Trump also told reporters, absurdly, that "the time the Iranian people are most unhappy... is when those bombs stop." US-Israeli attacks, which began in late February, have killed around 2,000 people in Iran so far and destroyed or damaged tens of thousands of civilian structures, including apartment buildings, medical facilities, and universities.
Over the weekend, Trump set new deadline of Tuesday at 8 pm ET for the total reopening of the Strait of Hormuz. If Iran doesn't agree to his administration's terms, the US president said Sunday that he is "considering blowing everything up"—a threat of indiscriminate attacks that would violate international law and kill many civilians.
"The 25th Amendment exists for a reason," US Rep. Yassamin Ansari (D-Ariz.) wrote in response to Trump's Easter-morning threat. "The president of the United States is a deranged lunatic, and a national security threat to our country and the rest of the world."
The Wall Street Journal reported Monday that US military planners are "pulling out existing lists of potential targets to provide the president options if he decides to attack energy infrastructure" in Iran.
Amnesty International warned last month in response to earlier Trump threats that a major attack on Iranian energy infrastructure "would unleash catastrophic harm on millions."

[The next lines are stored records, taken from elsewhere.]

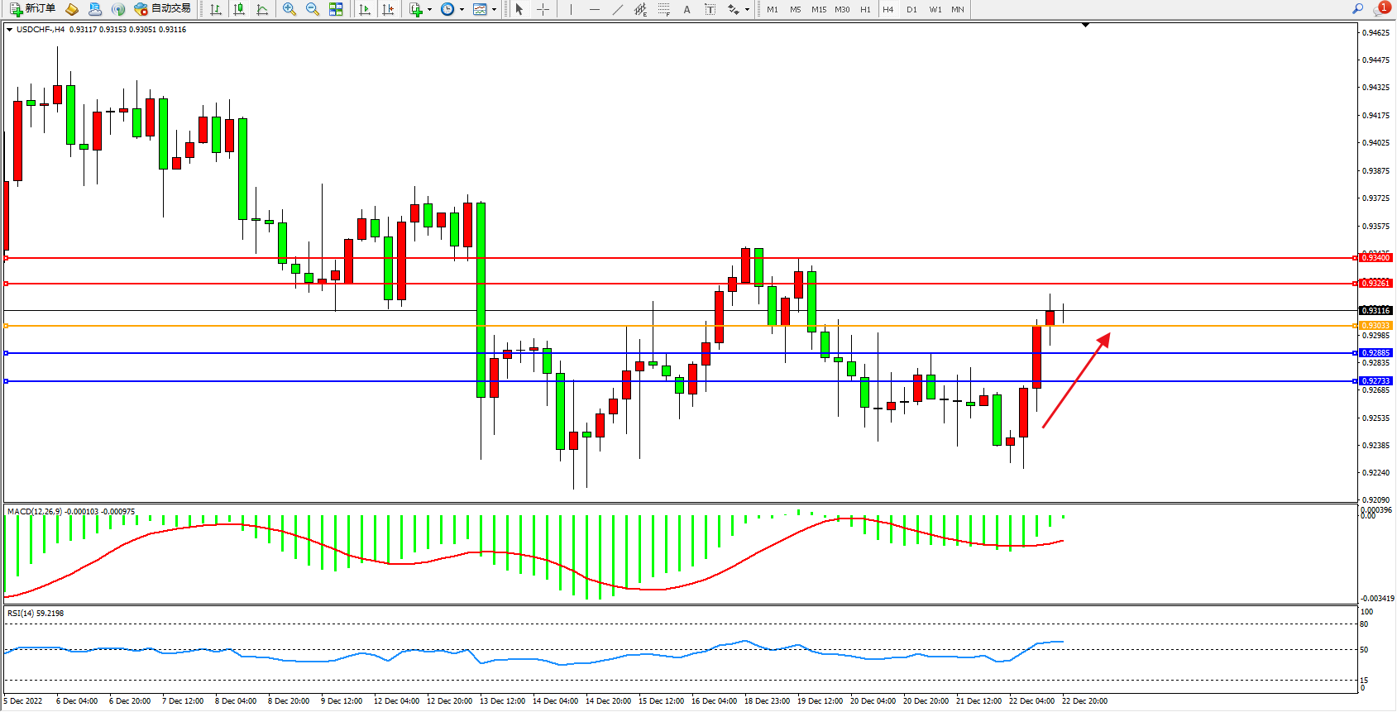Switch to the D1 timeframe
Image resolution: width=1397 pixels, height=712 pixels.
(x=911, y=9)
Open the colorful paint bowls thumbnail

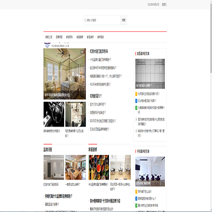99,167
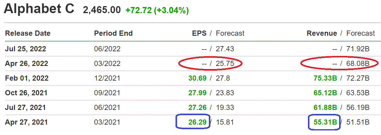Click the circled 25.75 EPS forecast

(x=225, y=64)
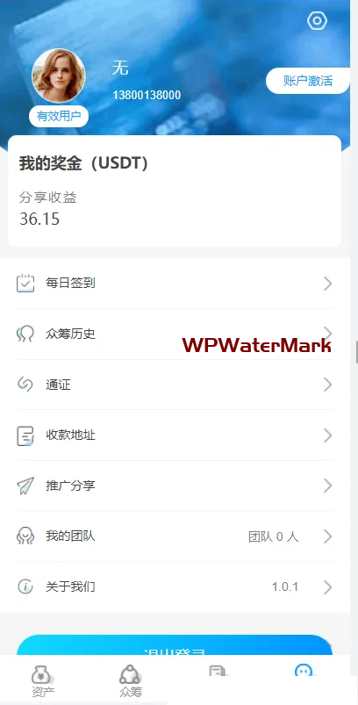Click the paper plane share icon
Viewport: 358px width, 705px height.
(25, 486)

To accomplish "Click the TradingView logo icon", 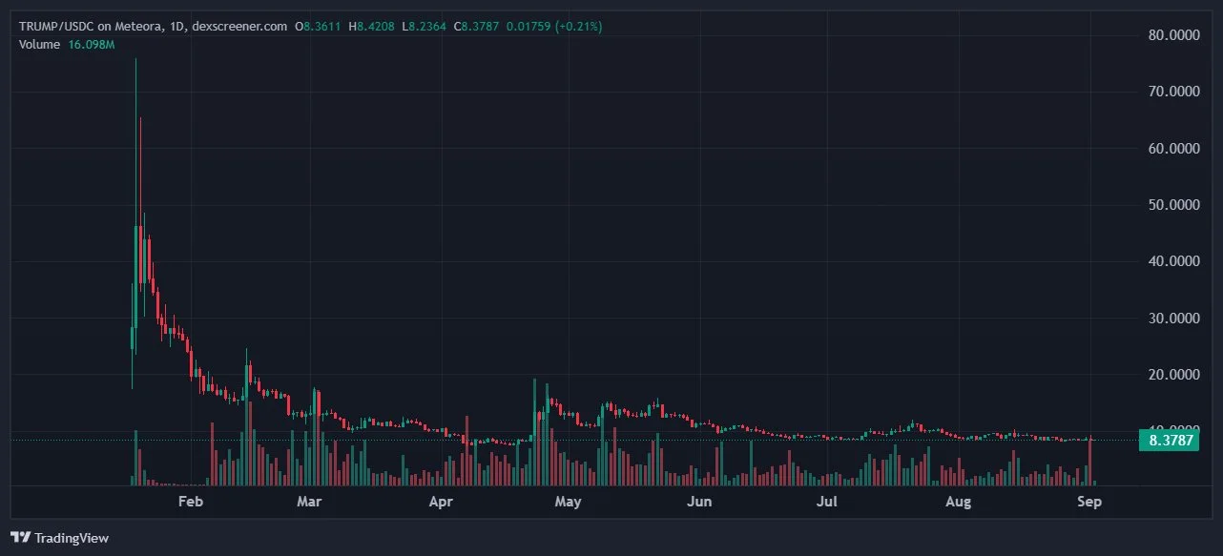I will tap(20, 538).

“When power plants collapse, horrific consequences cascade instantly," said Erika Guevara-Rosas, Amnesty’s senior director of research, advocacy, policy, and campaigns. "Water pumping stations would stop functioning, clean water would become scarce, and preventable diseases would spread. Hospitals would lose electricity and fuel, forcing surgeries to be cancelled and life-support machines to shut down. Food production and distribution networks would collapse, deepening hunger and causing widespread food scarcity. Many businesses would also shut down with devastating economic consequences, including mass unemployment."

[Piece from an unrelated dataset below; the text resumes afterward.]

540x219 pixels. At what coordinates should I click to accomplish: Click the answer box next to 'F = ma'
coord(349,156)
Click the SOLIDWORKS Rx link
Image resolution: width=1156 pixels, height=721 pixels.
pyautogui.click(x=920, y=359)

Jamal Abdi, president of the National Iranian American Council, said Monday that US lawmakers must investigate Trump's "targeting and threatening of civilian sites in Iran, including by utilizing all tools at Congress’ disposal including subpoena power to secure documentary evidence and testimony from relevant officials."

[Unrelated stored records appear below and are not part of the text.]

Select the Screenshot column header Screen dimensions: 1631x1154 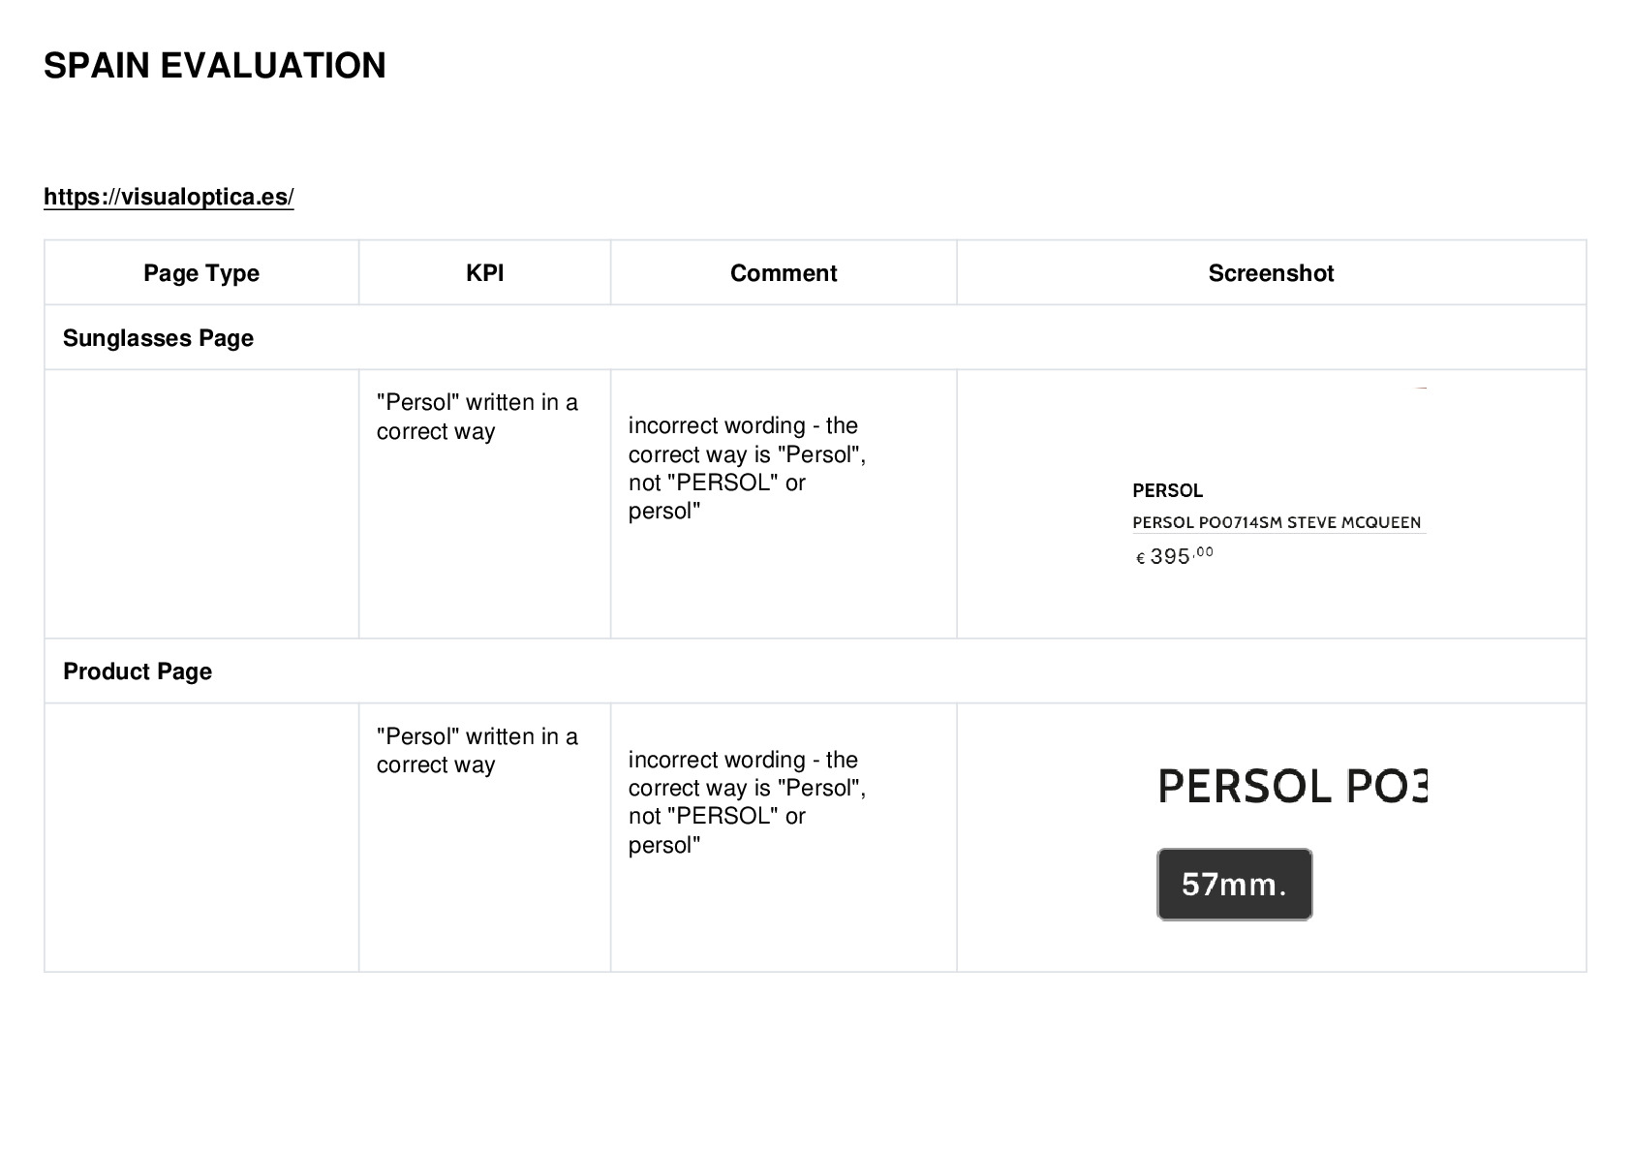pyautogui.click(x=1271, y=273)

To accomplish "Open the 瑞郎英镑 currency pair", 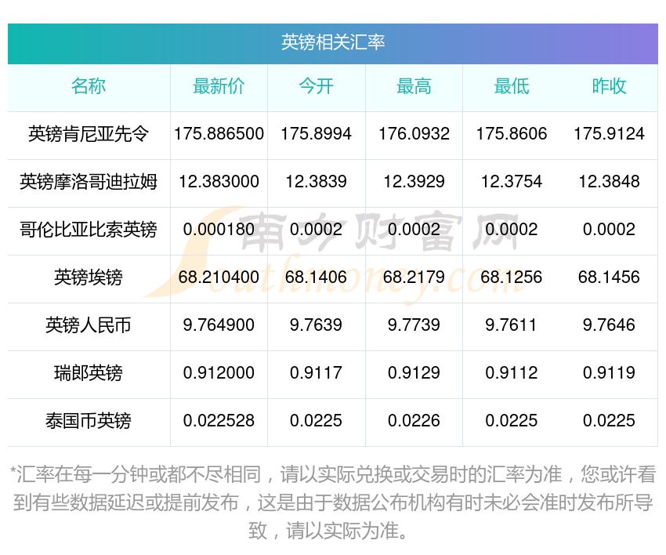I will [x=89, y=373].
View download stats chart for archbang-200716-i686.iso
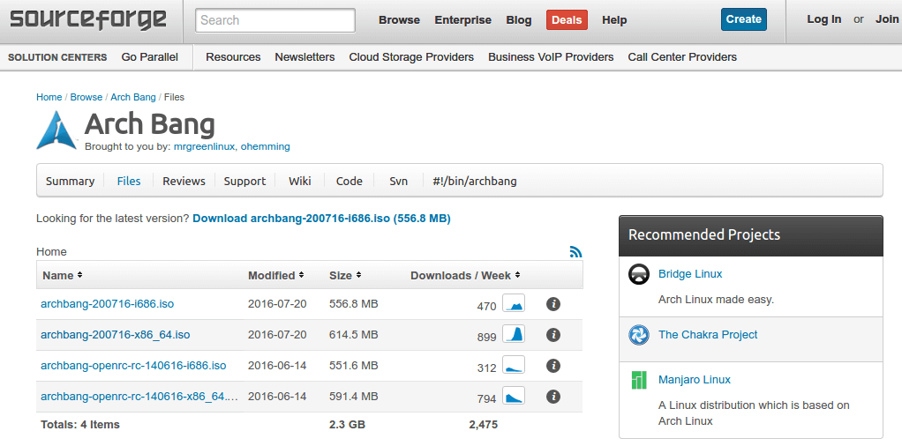The width and height of the screenshot is (902, 446). (514, 304)
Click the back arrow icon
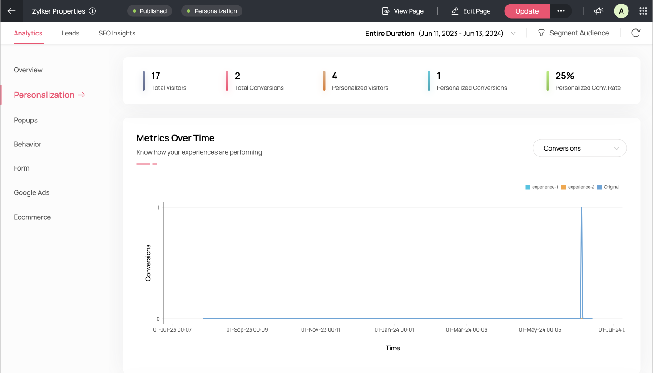Screen dimensions: 653x373 [11, 11]
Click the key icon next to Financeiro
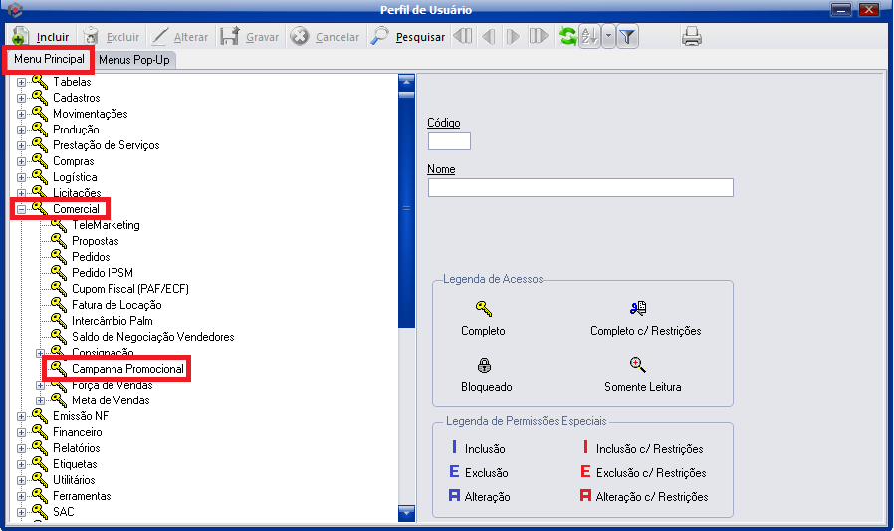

"Any actions that violate US and international law regarding the conduct of war must be thoroughly investigated and appropriate accountability pursued," said Abdi. "We cannot allow such brazen disregard for civilian life to be normalized."
First Lady Melania Trump, who accompanied the president to the White House Easter Egg Roll on Monday, defended the US-Israeli assault on Iran as a war for the "future" of Iran's children.
Melania Trump: All of this is happening for their future. They will be safe in the years to come.
Trump: We are fighting for the children who are in a war zone. pic.twitter.com/2GHTqA5nWM
— Acyn (@Acyn) April 6, 2026
The UN Children's Fund (UNICEF) said last week that at least 216 children have been killed by US-Israeli bombing in Iran, with many of the deaths caused by a US strike on an Iranian elementary school on the first day of the war.
“Children in the region are being exposed to horrific violence, while the very systems and services meant to keep them safe are coming under attack,” said UNICEF executive director Catherine Russell. “Urgent action is needed by all parties to conflict to protect the lives of civilians and uphold the rights of children."